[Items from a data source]
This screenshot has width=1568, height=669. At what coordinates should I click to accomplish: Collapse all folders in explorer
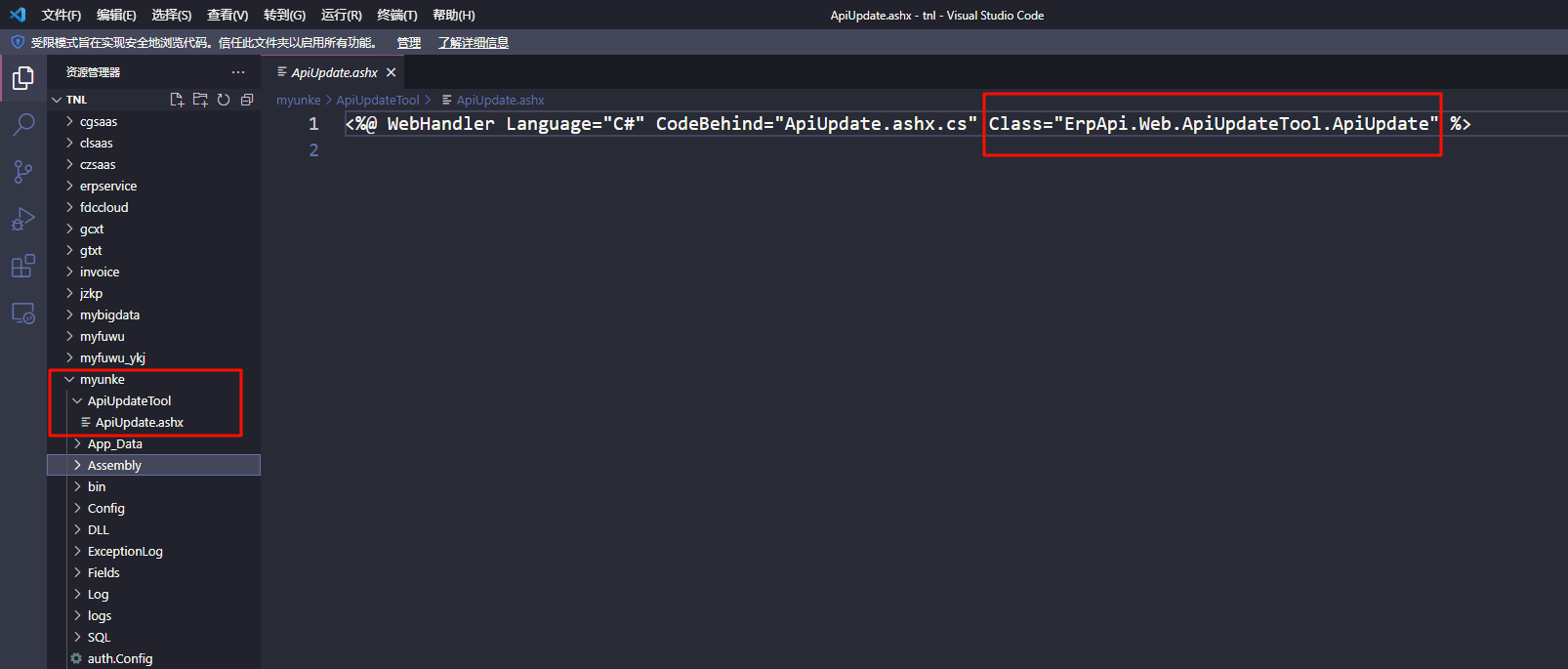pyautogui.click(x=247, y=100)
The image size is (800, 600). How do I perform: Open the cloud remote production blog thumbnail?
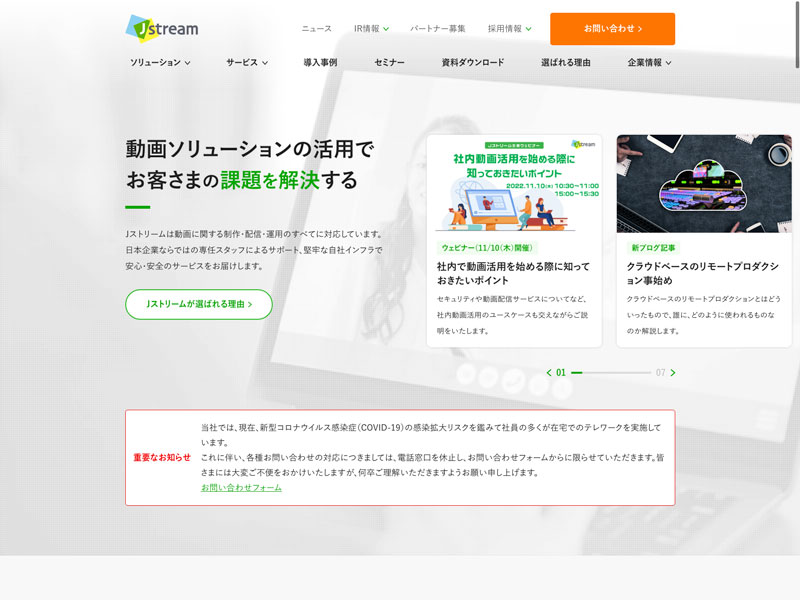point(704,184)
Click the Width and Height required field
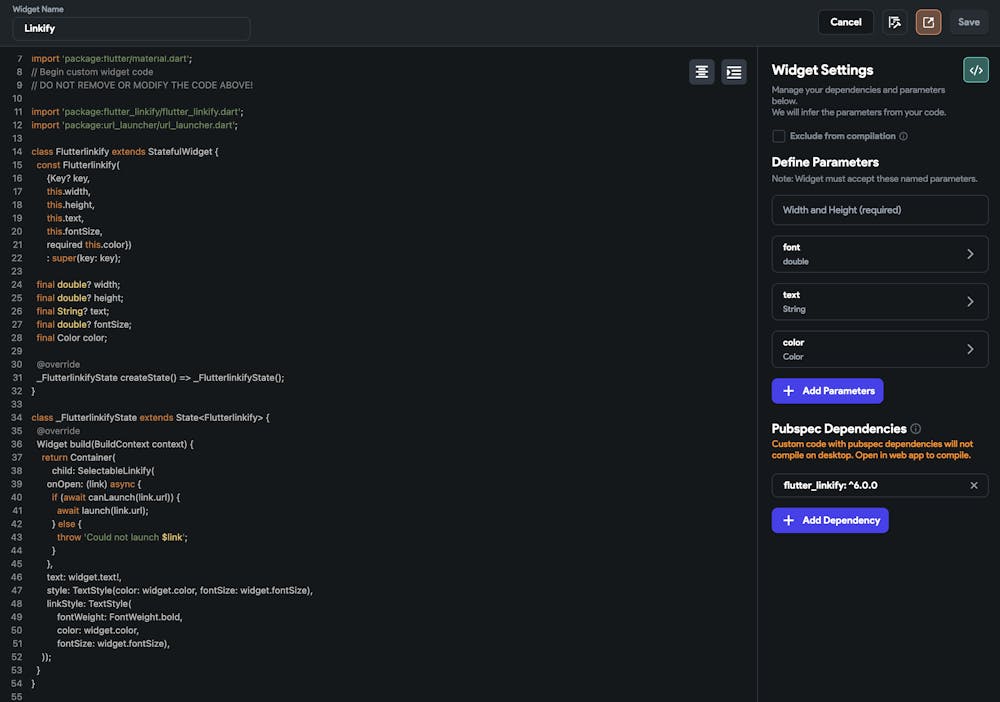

What is required:
Give back exactly the lines from the one with "The image size" through the end of the records above, inclusive, and omit any pictures.

Response to the exercise:
The image size is (800, 600). How do I perform: Open the cloud remote production blog thumbnail?
point(704,184)
Click the Width and Height required field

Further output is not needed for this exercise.